On Tuesday, the party tabled a private members bill offering a piecemeal solution to the Labor Party's 2019 deadline while effectively clawing back the Newman government's 2035 timeframe.
Sibelco Australia chief executive Tom Cutbush said the legislation recognised the island's need for more than four years to build industry other than mining.
Mr Cutbush's statement did not mention any plans for the mining company to leave the island earlier than 2019.
"If a compromise date like 2024 can be agreed, it will provide certainty for employees, local businesses and the broader NSI community, and allow for Sibelco to provide additional economic support for transition," he said.
“Whilst the end date put forward by Katter’s Australian Party is short of our preferred 2027 compromise date, we welcome the opportunity to work with Shane Knuth and the whole of the NSI community on a suitable transition plan."
In August, Sibelco closed its Yarraman mine after three years of planning with about 30 jobs lost.
But the company said sand mining was still the single largest employing sector on the island, supporting, directly and indirectly, between 500 and 750 residents of the island's 2000-plus population.
It is likely Environment Minister Steven Miles will introduce the government's legislation to stop further lease extensions after 2019 at the last sitting for the year, which starts on December 1.
However, to get that through the House, the government would require support from both Speaker Peter Wellington and Cook independent MP Billy Gordon.
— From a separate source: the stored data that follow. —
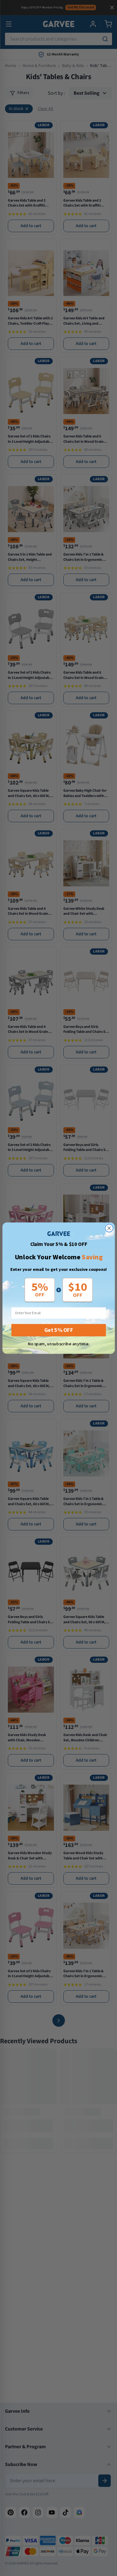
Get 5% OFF (58, 1330)
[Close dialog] (109, 1228)
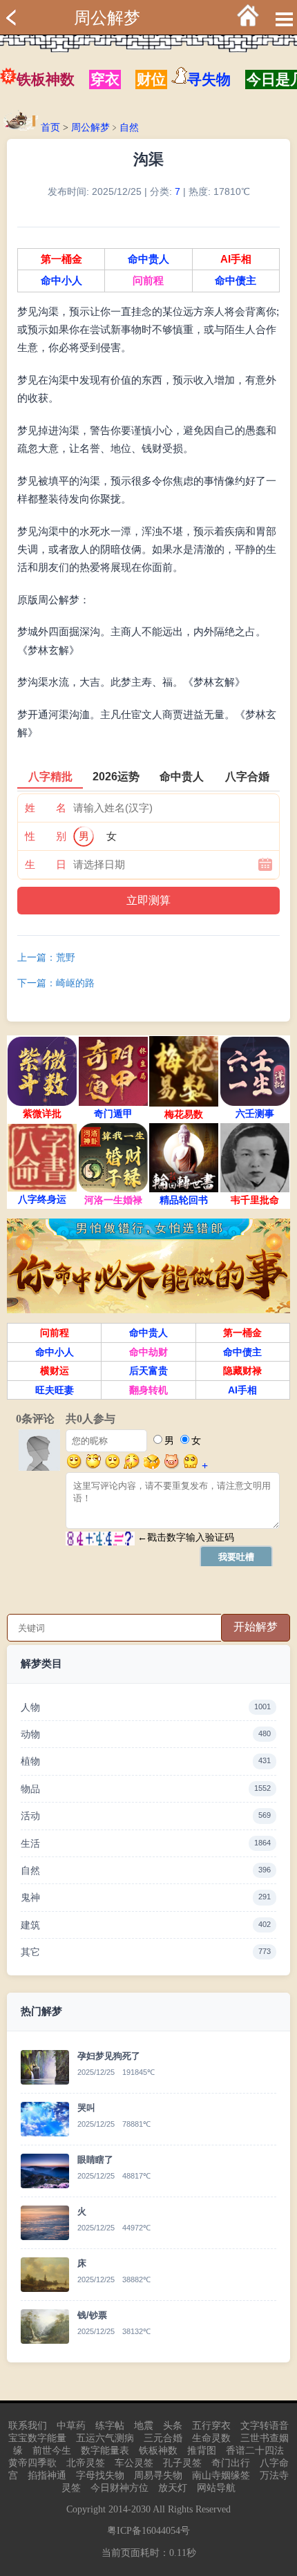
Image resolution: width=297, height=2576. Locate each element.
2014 (118, 2509)
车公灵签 (134, 2463)
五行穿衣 (211, 2425)
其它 (146, 1951)
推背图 (201, 2450)
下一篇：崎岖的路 (56, 982)
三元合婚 (163, 2438)
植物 (146, 1761)
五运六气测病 (105, 2438)
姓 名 (45, 808)
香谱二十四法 (255, 2450)
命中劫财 (148, 1351)
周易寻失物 (158, 2475)
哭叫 (86, 2108)
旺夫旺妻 (54, 1389)
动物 (146, 1734)
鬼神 (146, 1897)
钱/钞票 (92, 2315)
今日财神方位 (119, 2488)
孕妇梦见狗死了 (108, 2056)
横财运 (54, 1370)
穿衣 (104, 79)
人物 (146, 1707)
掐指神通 (47, 2475)
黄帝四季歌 (32, 2463)
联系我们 (27, 2425)
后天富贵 (148, 1370)
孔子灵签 (182, 2463)
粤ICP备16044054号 (148, 2531)
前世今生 (51, 2450)
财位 (151, 79)
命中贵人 (148, 259)
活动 (146, 1815)
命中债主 (235, 280)
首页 (50, 127)
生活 (146, 1843)
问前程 (148, 280)
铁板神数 (46, 79)
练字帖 (109, 2425)
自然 (129, 127)
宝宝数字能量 (37, 2438)
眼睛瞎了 (95, 2159)
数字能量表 (105, 2450)
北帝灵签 (85, 2463)
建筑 (146, 1924)
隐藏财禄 (242, 1370)
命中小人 (61, 280)
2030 (141, 2509)
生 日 (45, 864)
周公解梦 (107, 18)
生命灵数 (211, 2438)
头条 (172, 2425)
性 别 (45, 836)
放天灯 (172, 2488)
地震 (143, 2425)
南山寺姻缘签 (221, 2475)
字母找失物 (100, 2475)
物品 (146, 1788)
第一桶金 (61, 259)
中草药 (71, 2425)
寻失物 (209, 79)
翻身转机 (148, 1389)
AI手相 (235, 259)
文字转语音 (264, 2425)
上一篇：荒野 (46, 957)
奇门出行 (230, 2463)
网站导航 (216, 2488)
Deputy premier Jackie Trad told mining staff last week that the 2019 deadline was set in stone.,
Her comments were backed up by QYAC chief executive Cameron Costello, who said no amending legislation would be able to proceed without consultation with the island's native title holders.
Mr Costello also said if the 2019 deadline were to be extended, QYAC's High Court challenge against the state government would resume.
A group of concerned residents on the island started a Facebook page called Keep Mining on Straddie.
They called for a definitive ballot to determine what residents really wanted and when they wanted mining to end.
“There is a misconception in parliament that the majority of island residents are in favour of the Labor government’s 2019 cut off date,” the page said.
“If members of parliament continue speaking only to minority groups and not to residents in total then the truth will never be made public.”
Other concerns raised included claims by Sealink/Stradbroke Ferries chief executive David Thomson who said 26 per cent of his barge revenue would go when mining left the island.
Residents have also called for a guarantee from the ferry and barge company that fares and frequency of barges will not rise to recoup that lost revenue.